[Saved entries]
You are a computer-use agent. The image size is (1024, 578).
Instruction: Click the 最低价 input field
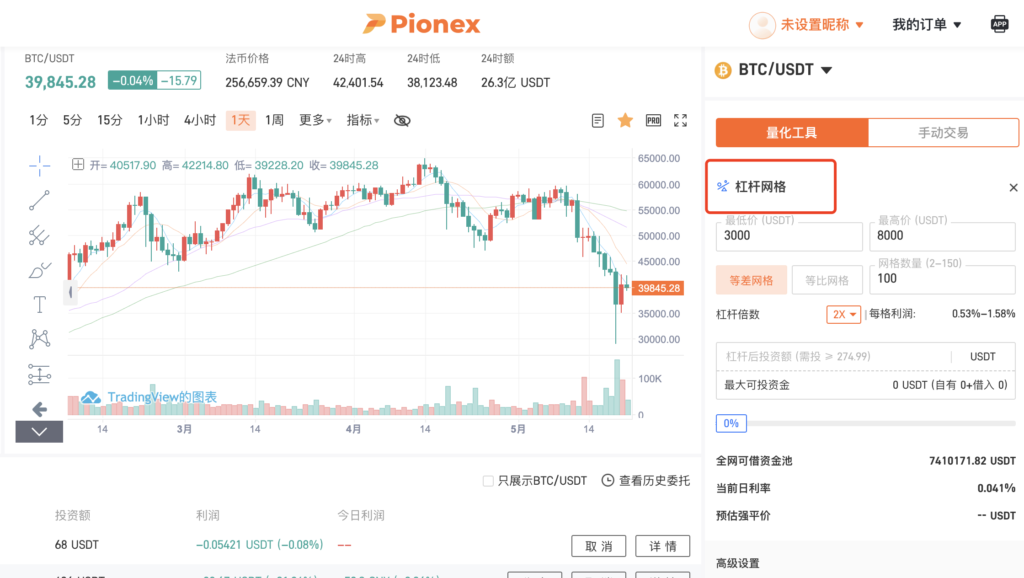789,236

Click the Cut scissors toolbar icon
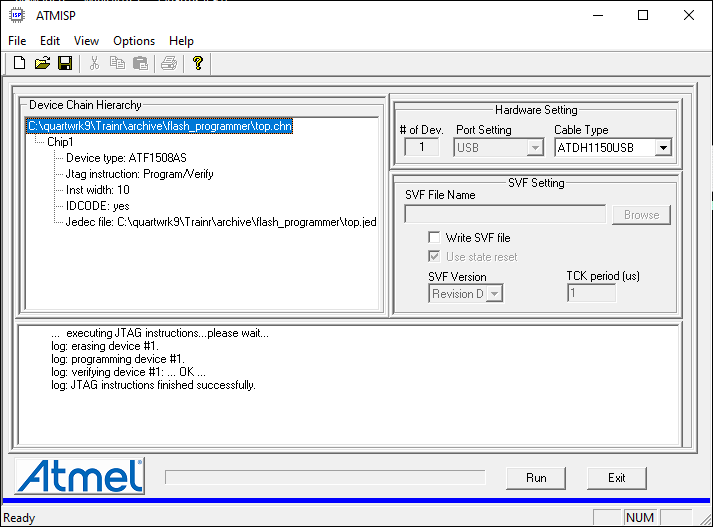point(94,64)
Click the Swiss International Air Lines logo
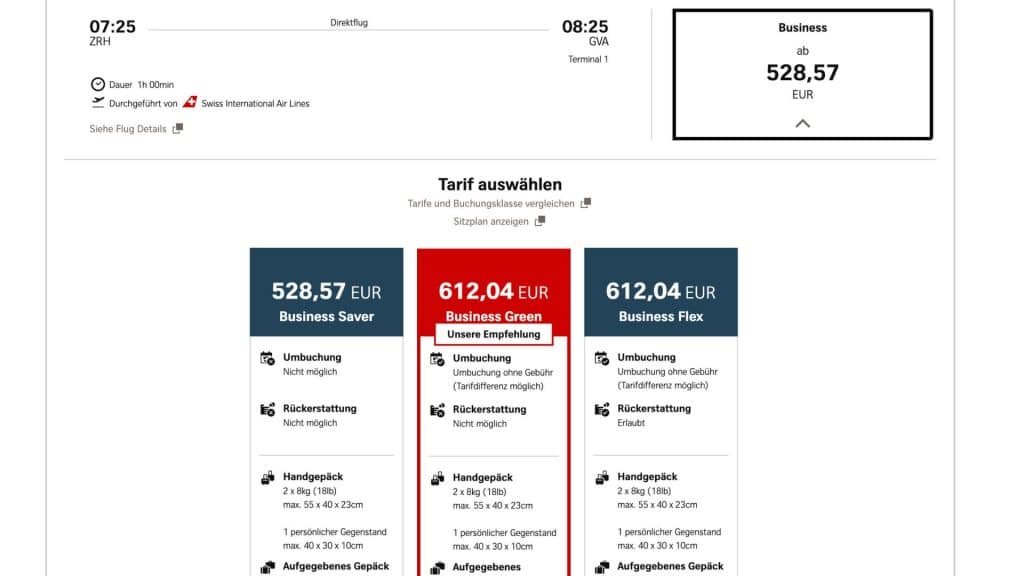 [190, 103]
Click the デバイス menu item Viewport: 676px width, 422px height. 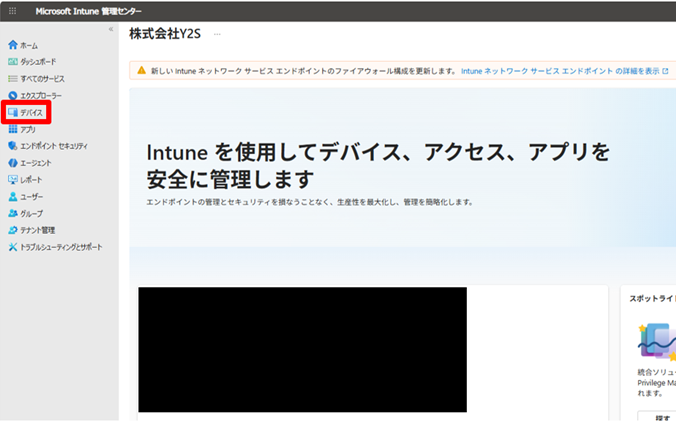coord(32,113)
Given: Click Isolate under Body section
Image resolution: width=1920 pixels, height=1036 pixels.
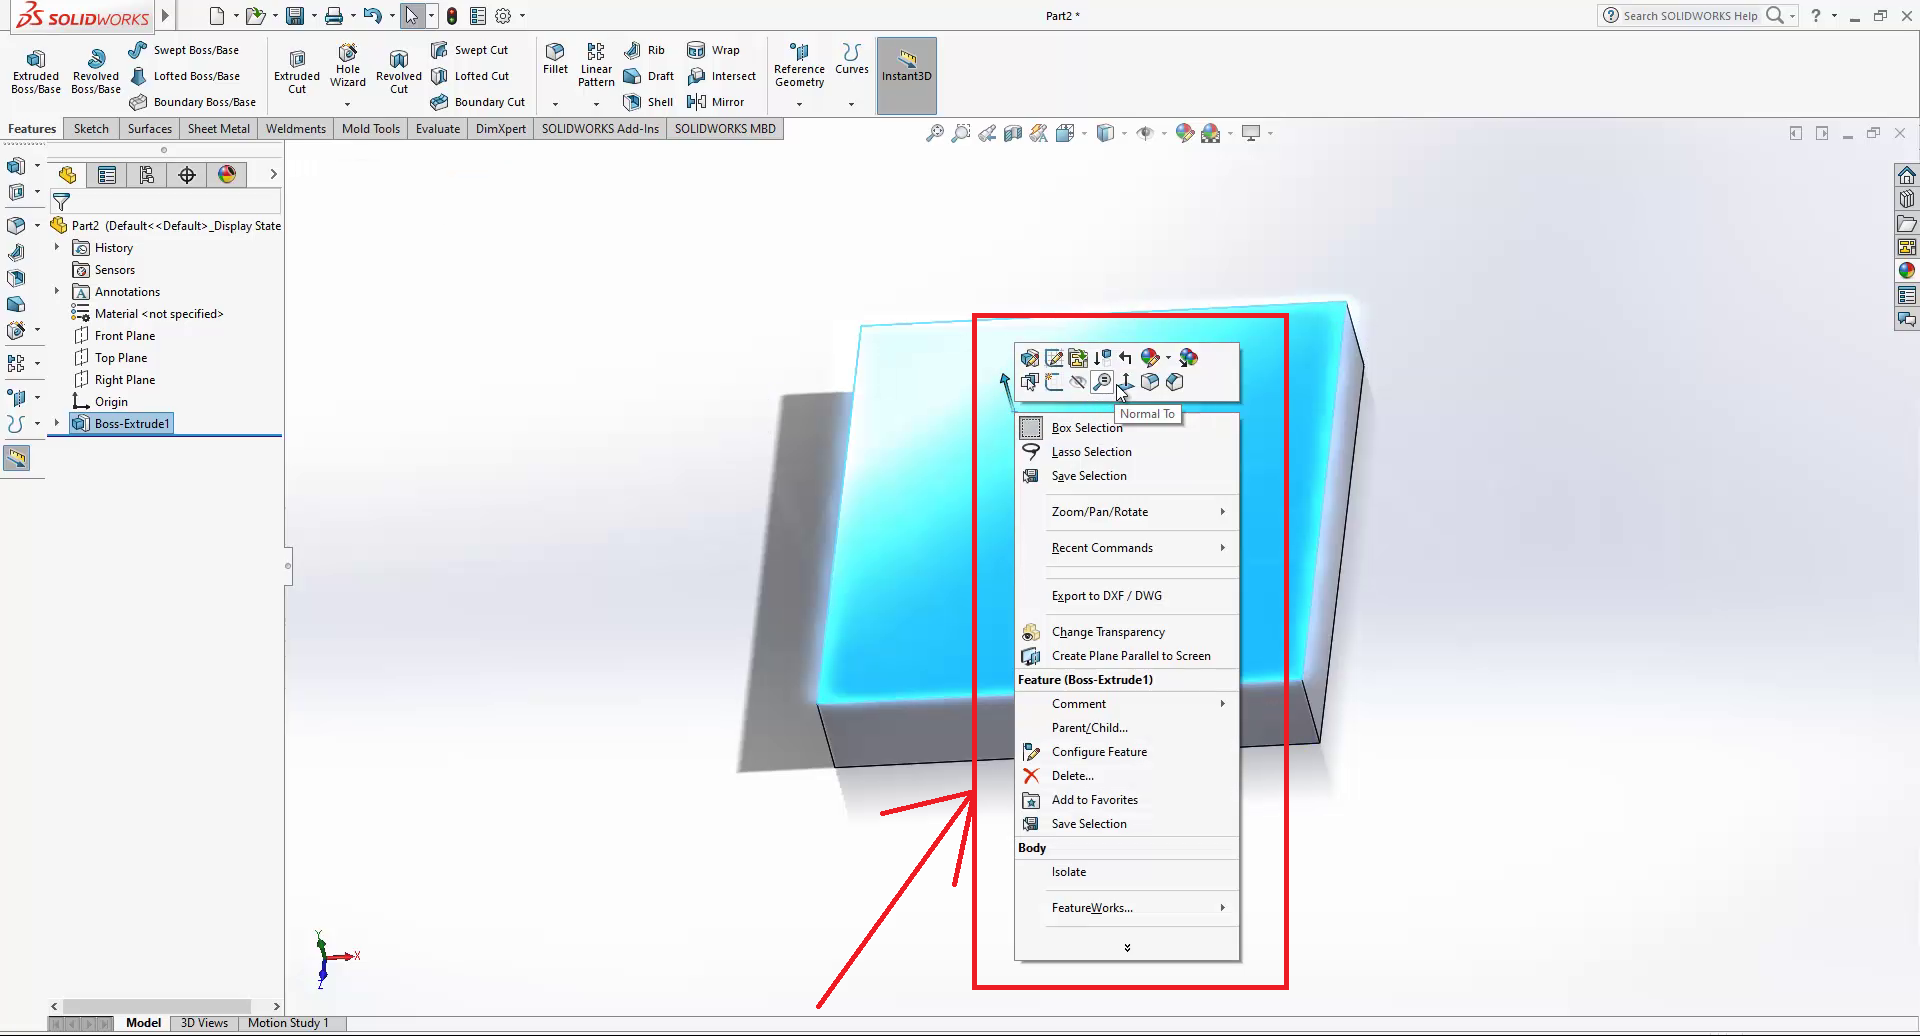Looking at the screenshot, I should click(1068, 872).

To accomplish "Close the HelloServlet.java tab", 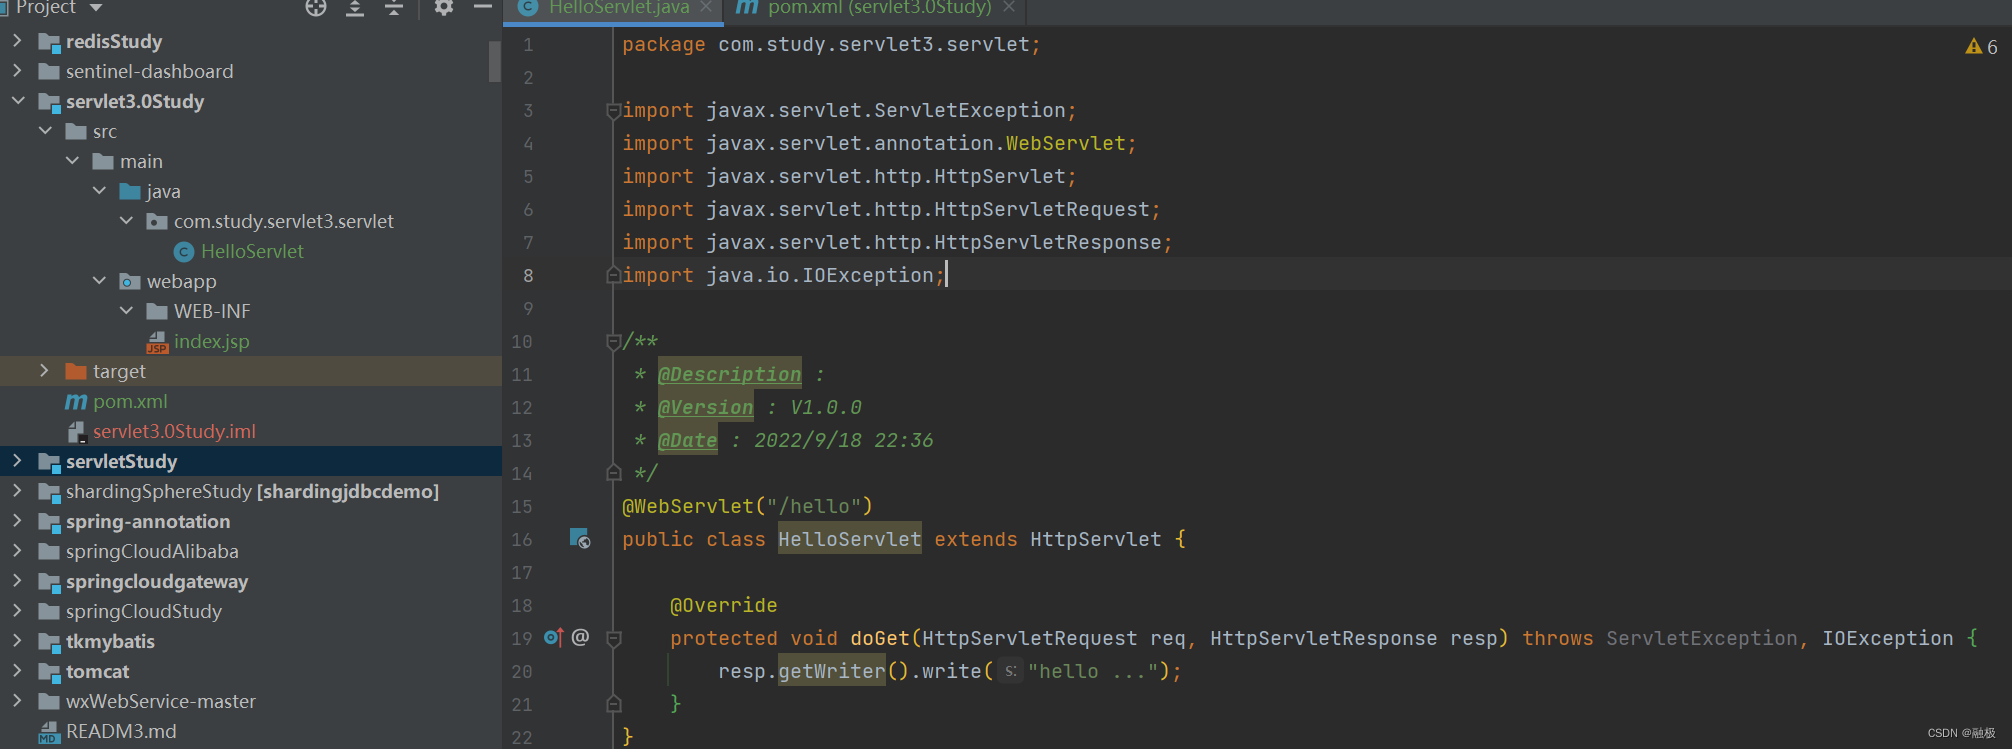I will coord(706,7).
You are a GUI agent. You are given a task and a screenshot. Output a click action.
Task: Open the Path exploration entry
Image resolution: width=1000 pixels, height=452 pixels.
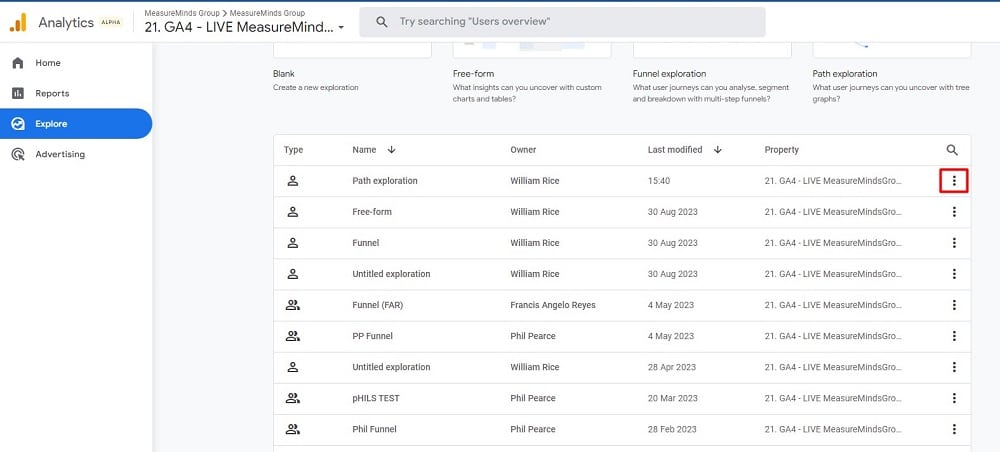tap(385, 181)
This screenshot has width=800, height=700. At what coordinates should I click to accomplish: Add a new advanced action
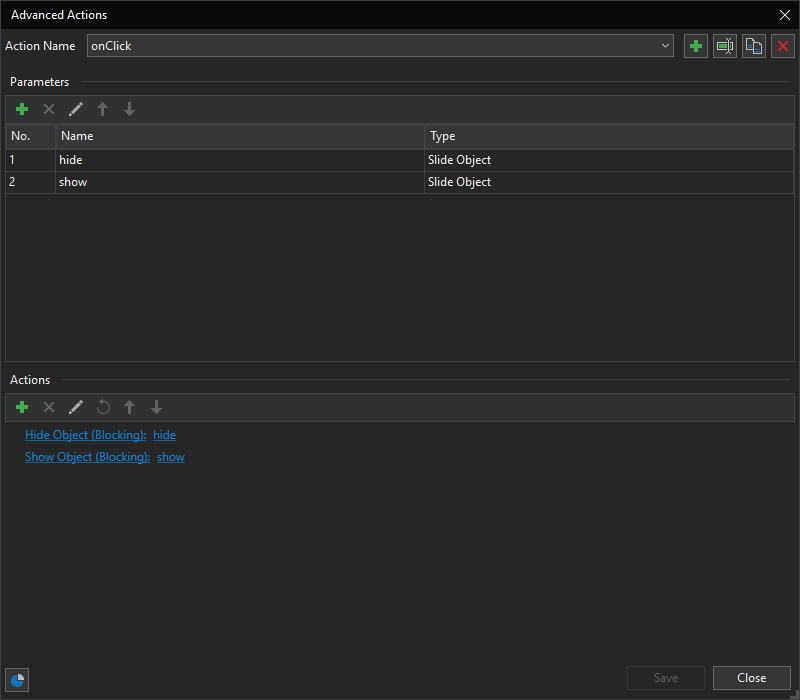coord(696,46)
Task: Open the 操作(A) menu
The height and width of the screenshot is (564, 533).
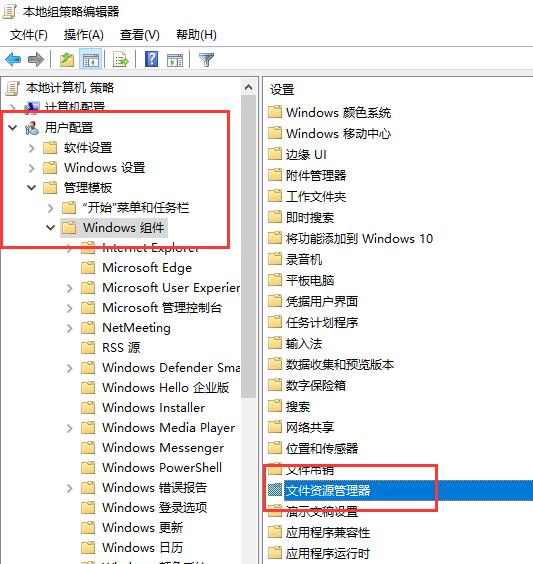Action: [84, 35]
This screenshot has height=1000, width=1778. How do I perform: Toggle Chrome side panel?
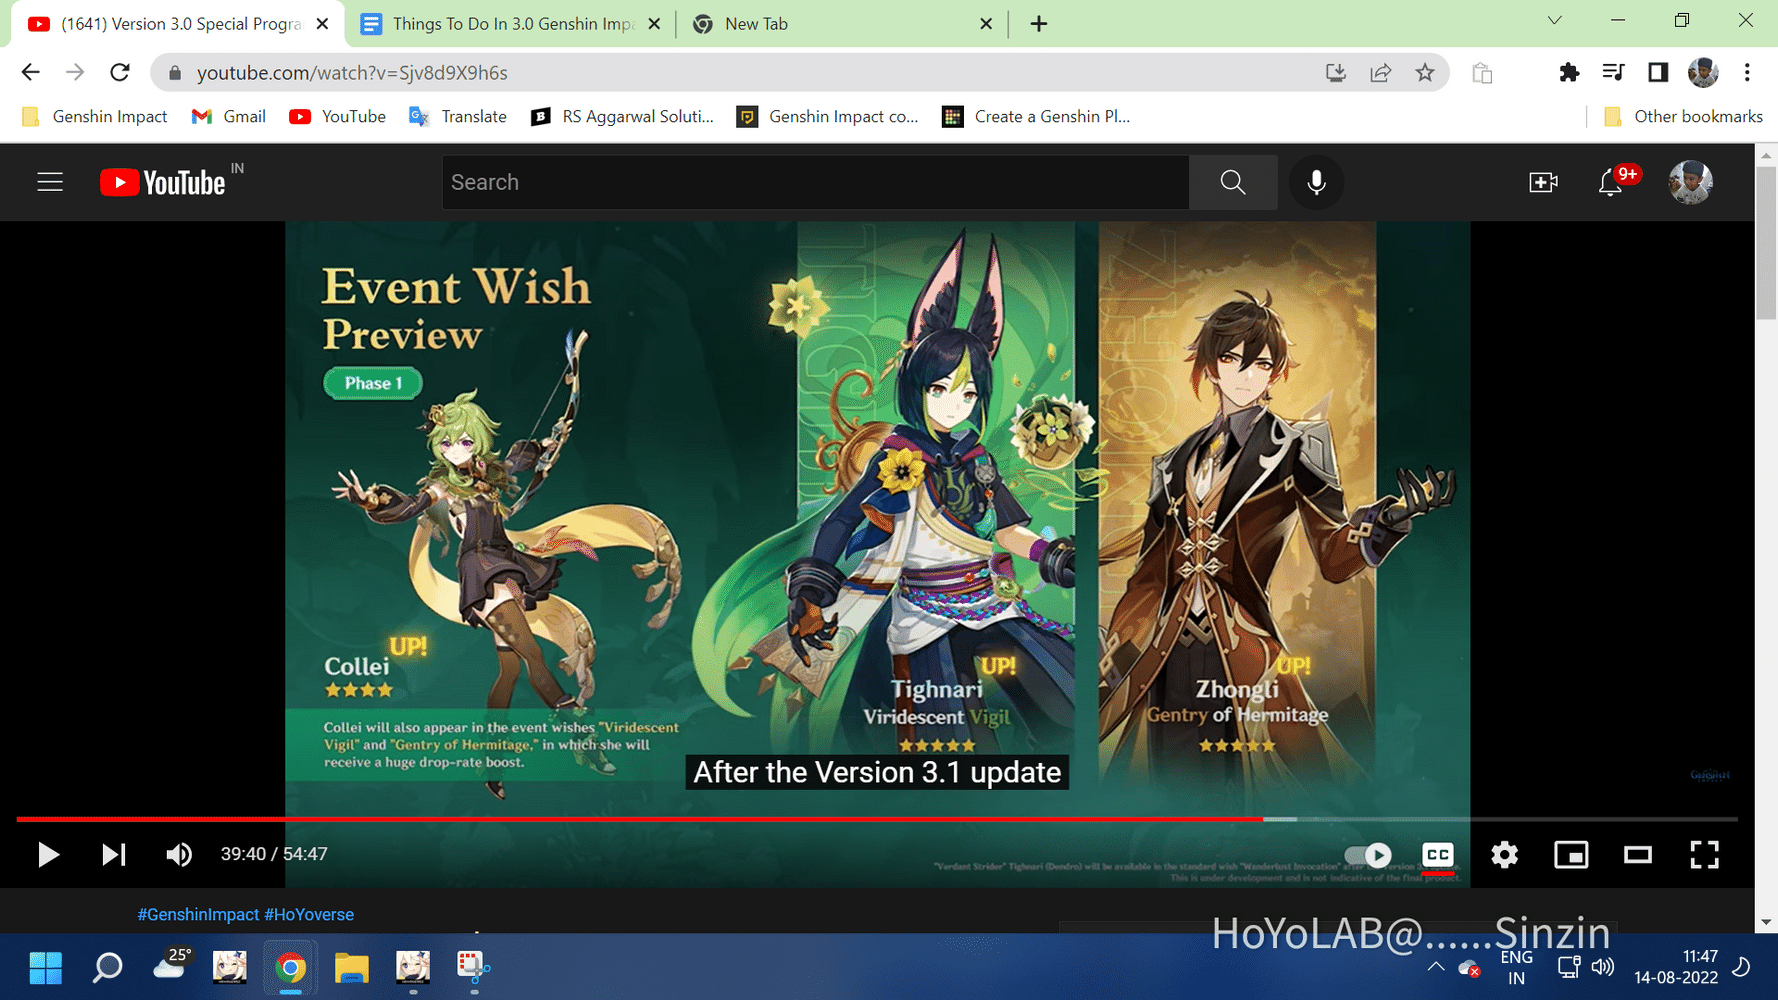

## Required work
Reproduce verbatim, and only, the lines starting at the one that contains "You are a GUI" and ending with the final line of the records; leave out the pictures.

## Exercise solution
You are a GUI agent. You are given a task and a screenshot. Output a click action.
Task: Open the Path exploration entry
Image resolution: width=1000 pixels, height=452 pixels.
tap(385, 181)
This screenshot has width=800, height=700. At what coordinates should I click to accomplish: Add a new advanced action
coord(696,46)
Task: Open the 操作(A) menu
The height and width of the screenshot is (564, 533).
Action: [84, 35]
This screenshot has height=1000, width=1778. How do I perform: Toggle Chrome side panel?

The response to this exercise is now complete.